What to work on:
Copy out the lines verbatim, from the line containing "This screenshot has width=498, height=795." through the line containing "Action: [222, 971]", with both ends included.

** BEGIN Data excerpts **

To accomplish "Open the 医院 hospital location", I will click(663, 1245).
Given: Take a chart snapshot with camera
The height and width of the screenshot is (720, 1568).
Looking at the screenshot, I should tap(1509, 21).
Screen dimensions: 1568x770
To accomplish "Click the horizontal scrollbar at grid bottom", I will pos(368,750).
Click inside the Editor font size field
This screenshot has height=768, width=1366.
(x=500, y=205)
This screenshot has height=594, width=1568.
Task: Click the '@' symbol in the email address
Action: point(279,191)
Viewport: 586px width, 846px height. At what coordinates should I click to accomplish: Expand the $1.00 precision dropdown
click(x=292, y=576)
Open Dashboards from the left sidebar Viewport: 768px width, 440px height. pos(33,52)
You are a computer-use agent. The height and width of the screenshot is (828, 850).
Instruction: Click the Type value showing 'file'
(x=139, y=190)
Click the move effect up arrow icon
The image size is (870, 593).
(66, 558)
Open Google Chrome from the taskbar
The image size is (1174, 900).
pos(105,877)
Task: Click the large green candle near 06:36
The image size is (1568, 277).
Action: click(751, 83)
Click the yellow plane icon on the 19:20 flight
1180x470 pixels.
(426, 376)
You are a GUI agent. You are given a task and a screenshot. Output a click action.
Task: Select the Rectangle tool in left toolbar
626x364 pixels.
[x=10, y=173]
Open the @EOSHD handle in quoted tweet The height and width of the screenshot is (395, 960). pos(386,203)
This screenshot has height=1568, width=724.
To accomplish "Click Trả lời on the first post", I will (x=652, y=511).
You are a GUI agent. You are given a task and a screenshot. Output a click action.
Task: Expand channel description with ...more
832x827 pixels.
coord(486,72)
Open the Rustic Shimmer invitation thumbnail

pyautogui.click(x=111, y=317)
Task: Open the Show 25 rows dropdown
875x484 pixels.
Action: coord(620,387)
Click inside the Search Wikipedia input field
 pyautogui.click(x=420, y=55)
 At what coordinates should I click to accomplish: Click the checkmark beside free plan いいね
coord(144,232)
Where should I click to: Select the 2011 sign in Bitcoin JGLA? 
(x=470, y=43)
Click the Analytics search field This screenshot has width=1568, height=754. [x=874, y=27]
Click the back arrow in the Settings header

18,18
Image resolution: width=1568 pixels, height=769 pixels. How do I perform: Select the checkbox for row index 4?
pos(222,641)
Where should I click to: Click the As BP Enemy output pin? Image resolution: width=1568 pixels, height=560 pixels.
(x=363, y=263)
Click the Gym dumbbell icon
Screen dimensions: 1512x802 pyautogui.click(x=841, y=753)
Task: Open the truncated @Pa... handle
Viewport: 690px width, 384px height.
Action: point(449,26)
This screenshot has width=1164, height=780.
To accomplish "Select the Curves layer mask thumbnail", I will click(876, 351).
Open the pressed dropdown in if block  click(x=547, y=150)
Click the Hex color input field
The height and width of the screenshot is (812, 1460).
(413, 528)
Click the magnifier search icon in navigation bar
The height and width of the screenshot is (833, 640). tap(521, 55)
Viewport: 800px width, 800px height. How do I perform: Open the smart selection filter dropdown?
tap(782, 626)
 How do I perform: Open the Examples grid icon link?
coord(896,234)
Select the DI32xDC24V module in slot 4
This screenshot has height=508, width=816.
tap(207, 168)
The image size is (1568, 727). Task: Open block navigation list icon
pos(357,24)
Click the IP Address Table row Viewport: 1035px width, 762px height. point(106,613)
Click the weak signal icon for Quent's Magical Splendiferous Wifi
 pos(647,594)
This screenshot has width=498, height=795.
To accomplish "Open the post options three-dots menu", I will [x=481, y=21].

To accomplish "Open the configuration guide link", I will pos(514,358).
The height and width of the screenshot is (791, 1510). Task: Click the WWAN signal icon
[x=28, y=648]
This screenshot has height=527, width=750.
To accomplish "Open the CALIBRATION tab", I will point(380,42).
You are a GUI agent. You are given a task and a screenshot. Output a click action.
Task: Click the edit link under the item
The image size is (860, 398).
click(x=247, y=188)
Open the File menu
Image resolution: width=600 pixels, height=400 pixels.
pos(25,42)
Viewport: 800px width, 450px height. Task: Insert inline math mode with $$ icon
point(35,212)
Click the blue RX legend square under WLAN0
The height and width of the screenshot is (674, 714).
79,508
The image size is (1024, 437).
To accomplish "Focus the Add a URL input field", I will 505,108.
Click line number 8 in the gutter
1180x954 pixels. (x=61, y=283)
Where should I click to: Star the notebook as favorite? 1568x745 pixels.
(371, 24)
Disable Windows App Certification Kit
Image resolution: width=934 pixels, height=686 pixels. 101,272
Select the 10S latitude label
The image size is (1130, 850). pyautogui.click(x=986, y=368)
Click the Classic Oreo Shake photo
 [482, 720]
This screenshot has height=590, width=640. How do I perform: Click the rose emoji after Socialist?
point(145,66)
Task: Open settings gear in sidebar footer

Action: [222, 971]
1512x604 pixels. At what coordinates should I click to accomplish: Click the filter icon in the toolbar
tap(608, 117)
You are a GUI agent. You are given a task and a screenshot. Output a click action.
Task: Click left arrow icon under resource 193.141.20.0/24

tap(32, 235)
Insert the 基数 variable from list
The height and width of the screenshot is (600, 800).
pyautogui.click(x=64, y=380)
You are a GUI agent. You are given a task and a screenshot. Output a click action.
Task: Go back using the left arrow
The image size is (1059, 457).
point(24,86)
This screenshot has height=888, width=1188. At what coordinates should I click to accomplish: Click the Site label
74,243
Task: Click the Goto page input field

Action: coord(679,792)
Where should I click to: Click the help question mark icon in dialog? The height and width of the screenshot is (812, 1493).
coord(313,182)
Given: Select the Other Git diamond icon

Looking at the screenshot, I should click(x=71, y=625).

** END Data excerpts **

Solution below:
This screenshot has width=498, height=795.
To accomplish "Open the post options three-dots menu", I will [x=481, y=21].

To accomplish "Open the configuration guide link", I will pos(514,358).
The height and width of the screenshot is (791, 1510). Task: Click the WWAN signal icon
[x=28, y=648]
This screenshot has height=527, width=750.
To accomplish "Open the CALIBRATION tab", I will point(380,42).
You are a GUI agent. You are given a task and a screenshot. Output a click action.
Task: Click the edit link under the item
The image size is (860, 398).
click(x=247, y=188)
Open the File menu
Image resolution: width=600 pixels, height=400 pixels.
pos(25,42)
Viewport: 800px width, 450px height. Task: Insert inline math mode with $$ icon
point(35,212)
Click the blue RX legend square under WLAN0
The height and width of the screenshot is (674, 714).
79,508
The image size is (1024, 437).
To accomplish "Focus the Add a URL input field", I will 505,108.
Click line number 8 in the gutter
1180x954 pixels. (x=61, y=283)
Where should I click to: Star the notebook as favorite? 1568x745 pixels.
(371, 24)
Disable Windows App Certification Kit
Image resolution: width=934 pixels, height=686 pixels. 101,272
Select the 10S latitude label
The image size is (1130, 850). pyautogui.click(x=986, y=368)
Click the Classic Oreo Shake photo
 [482, 720]
This screenshot has height=590, width=640. How do I perform: Click the rose emoji after Socialist?
point(145,66)
Task: Open settings gear in sidebar footer

Action: [222, 971]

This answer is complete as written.